ASSIGNMENT. In the entries that follow, the lines from the one with "Manual (76, 72)" through the one with "[MyTeamlease] (161, 2499)" are the ones to write out, exactly and with both ends included. Nothing else should appear.

Pixel coordinate grounding data:
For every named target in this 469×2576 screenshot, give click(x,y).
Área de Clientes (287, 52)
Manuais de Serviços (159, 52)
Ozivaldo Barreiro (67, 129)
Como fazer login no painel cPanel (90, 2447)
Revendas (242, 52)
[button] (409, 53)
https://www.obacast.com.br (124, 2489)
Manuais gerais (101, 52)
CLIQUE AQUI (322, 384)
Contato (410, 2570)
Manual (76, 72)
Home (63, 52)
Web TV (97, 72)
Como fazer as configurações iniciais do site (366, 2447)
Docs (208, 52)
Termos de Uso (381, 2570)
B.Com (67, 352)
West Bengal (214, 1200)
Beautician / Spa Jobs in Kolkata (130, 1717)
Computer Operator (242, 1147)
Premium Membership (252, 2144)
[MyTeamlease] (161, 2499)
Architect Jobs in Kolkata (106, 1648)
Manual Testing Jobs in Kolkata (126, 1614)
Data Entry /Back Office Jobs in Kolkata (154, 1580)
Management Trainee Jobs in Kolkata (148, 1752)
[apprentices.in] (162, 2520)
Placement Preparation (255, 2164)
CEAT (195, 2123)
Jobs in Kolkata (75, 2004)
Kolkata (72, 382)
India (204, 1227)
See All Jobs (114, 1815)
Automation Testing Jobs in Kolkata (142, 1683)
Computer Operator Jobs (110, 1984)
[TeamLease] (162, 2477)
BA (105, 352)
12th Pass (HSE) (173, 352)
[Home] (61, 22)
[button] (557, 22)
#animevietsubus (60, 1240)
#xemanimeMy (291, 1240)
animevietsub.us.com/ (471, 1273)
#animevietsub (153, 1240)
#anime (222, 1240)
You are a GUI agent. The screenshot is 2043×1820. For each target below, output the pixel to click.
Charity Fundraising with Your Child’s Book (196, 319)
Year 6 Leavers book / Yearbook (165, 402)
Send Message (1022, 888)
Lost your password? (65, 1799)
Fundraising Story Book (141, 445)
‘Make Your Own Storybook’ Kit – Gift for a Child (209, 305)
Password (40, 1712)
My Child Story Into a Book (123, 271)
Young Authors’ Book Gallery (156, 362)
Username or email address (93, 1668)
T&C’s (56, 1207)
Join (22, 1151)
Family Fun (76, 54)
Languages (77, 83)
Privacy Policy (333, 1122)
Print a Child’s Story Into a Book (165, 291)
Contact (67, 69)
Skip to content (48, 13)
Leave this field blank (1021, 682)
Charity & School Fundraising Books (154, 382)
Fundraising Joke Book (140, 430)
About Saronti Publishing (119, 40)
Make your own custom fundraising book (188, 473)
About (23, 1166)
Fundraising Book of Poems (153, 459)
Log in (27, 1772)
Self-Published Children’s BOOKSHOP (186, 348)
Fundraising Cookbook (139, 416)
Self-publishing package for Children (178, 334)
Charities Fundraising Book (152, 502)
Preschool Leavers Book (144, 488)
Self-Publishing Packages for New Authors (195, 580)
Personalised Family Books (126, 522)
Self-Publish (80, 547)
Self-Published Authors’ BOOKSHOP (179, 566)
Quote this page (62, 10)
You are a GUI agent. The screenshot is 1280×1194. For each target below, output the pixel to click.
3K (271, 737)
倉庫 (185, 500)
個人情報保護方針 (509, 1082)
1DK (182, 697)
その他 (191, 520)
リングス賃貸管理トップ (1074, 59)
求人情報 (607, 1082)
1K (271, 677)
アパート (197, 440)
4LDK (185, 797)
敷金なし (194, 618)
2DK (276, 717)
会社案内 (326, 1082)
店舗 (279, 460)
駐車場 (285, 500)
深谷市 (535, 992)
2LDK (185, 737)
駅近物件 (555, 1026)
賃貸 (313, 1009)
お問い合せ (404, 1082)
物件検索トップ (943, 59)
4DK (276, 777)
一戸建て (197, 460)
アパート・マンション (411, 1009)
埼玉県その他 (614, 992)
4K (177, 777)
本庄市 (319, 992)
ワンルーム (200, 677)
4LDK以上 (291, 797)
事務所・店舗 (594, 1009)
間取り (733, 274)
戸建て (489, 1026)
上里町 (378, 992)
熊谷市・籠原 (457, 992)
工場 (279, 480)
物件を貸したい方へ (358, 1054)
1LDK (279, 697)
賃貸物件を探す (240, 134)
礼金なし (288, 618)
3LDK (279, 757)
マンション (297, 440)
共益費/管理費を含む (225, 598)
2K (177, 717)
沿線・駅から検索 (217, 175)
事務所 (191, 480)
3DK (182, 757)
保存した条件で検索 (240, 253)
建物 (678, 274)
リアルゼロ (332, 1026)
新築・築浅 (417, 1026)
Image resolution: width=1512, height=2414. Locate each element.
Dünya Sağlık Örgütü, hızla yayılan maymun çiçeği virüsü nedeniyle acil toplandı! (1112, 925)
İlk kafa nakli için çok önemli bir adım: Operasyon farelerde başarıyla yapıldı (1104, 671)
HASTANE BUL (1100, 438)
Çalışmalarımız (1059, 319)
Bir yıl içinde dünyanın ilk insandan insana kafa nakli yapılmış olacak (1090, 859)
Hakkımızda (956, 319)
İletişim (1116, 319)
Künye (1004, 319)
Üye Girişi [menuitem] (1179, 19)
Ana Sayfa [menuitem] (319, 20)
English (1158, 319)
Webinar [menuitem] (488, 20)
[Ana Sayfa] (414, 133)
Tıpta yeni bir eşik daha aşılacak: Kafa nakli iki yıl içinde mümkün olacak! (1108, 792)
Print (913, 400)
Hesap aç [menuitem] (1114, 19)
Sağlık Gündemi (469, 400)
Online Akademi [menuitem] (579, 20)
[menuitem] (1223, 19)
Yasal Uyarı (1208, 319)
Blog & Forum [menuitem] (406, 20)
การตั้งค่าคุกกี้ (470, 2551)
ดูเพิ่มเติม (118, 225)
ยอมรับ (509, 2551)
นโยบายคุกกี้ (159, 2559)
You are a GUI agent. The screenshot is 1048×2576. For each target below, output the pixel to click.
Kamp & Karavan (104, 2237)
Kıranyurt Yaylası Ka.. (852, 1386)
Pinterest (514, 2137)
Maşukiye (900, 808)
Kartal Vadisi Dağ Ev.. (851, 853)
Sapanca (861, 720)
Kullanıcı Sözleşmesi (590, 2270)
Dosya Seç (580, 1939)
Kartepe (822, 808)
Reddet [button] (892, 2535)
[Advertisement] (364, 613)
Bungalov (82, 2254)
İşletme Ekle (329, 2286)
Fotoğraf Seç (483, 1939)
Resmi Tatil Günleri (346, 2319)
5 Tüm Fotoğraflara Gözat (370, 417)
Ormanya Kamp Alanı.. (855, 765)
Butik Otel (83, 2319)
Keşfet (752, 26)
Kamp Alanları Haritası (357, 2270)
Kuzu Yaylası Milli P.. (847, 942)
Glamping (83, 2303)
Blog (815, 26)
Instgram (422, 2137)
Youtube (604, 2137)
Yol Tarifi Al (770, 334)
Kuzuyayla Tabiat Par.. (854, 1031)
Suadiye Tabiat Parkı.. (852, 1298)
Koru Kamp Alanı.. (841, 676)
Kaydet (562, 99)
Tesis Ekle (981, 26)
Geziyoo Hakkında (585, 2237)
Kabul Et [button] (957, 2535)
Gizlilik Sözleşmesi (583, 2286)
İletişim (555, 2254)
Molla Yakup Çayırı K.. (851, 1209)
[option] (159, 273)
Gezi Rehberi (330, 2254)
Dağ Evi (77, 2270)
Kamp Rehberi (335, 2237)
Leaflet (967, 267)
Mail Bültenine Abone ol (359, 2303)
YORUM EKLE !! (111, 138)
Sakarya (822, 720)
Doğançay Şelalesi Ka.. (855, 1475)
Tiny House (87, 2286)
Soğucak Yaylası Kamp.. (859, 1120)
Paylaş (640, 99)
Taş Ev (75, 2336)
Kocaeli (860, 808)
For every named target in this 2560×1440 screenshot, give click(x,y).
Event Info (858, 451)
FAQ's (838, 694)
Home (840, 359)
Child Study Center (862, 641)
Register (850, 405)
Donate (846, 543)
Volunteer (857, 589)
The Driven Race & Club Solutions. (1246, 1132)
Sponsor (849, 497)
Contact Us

SOLUTION.
Manual (76, 72)
Home (63, 52)
Web TV (97, 72)
Como fazer as configurações iniciais do site (366, 2447)
Docs (208, 52)
Termos de Uso (381, 2570)
B.Com (67, 352)
West Bengal (214, 1200)
Beautician / Spa Jobs in Kolkata (130, 1717)
Computer Operator (242, 1147)
Premium Membership (252, 2144)
[MyTeamlease] (161, 2499)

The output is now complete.